- Written task: Pull out every line of the records below that contains the word "Click", copying each such line in full. Match case exactly, so a line qualifies only if the word appears with the same capitalization.

-- Records supplied start --

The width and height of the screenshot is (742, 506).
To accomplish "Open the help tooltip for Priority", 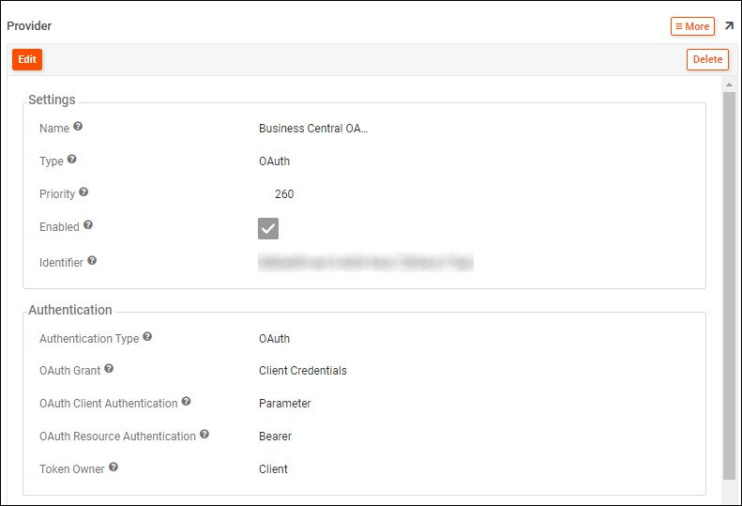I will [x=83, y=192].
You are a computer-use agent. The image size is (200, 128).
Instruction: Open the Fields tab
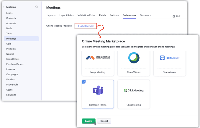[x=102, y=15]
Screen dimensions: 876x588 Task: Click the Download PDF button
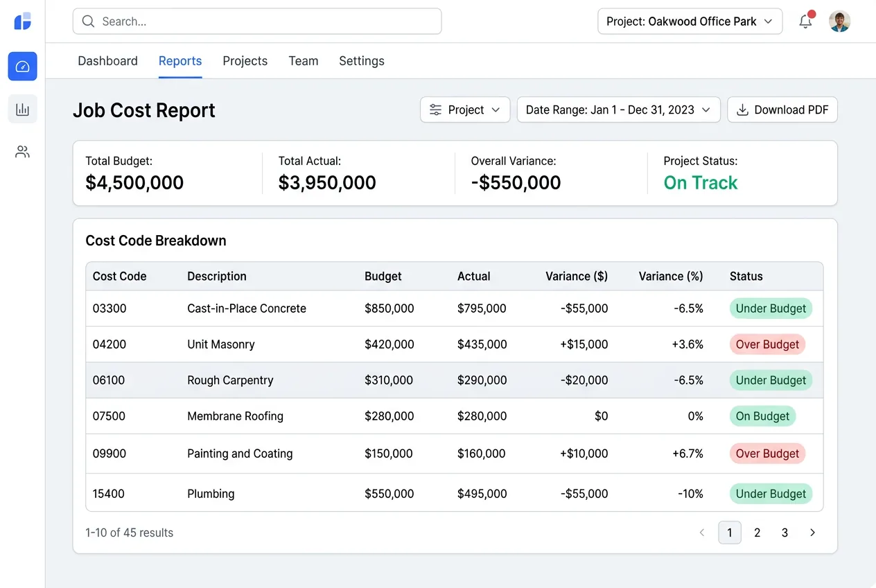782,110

-- Records supplied end --
-- Records supplied start --

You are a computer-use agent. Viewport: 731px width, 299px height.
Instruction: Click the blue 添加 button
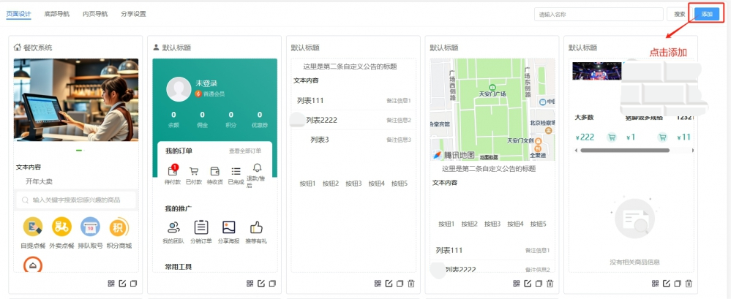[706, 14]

-- Records supplied end --
-- Records supplied start --

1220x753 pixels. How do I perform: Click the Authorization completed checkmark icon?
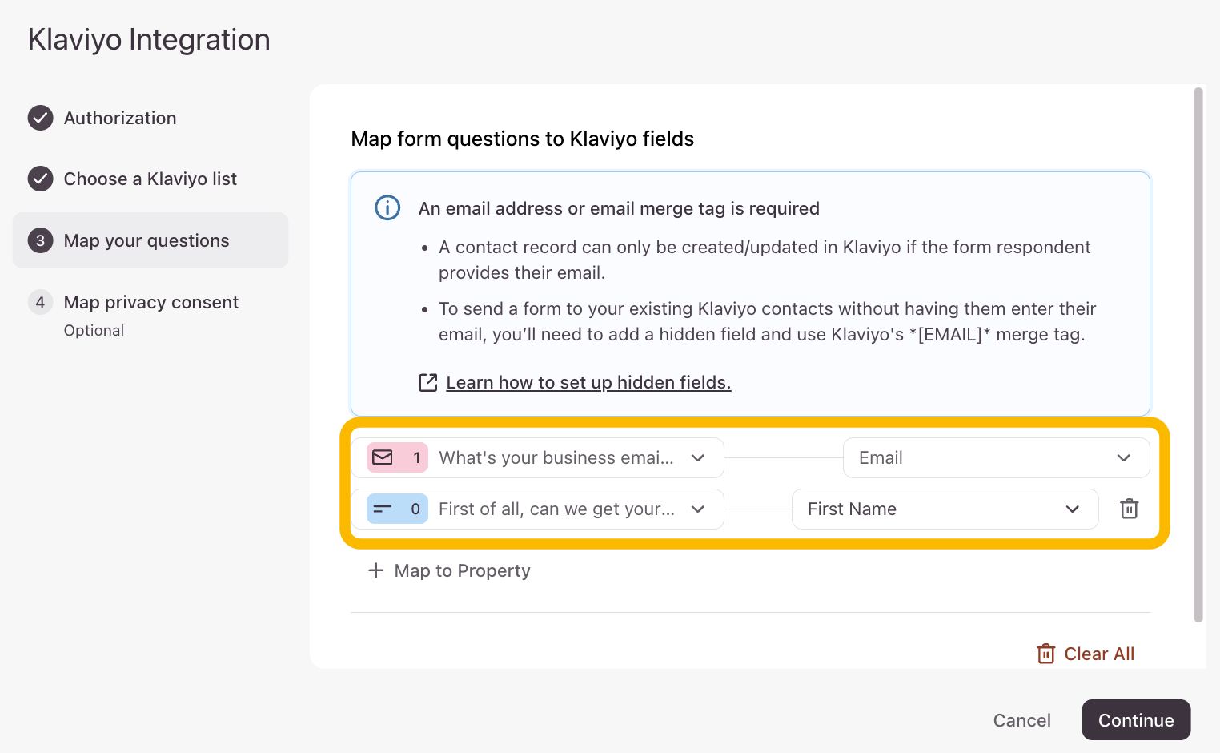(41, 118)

-- Records supplied end --

- Solution to the exercise:
Screen dimensions: 876x588 Task: Click the Download PDF button
Instruction: Click the blue 添加 button
1220x753 pixels. How do I perform: Click the Authorization completed checkmark icon?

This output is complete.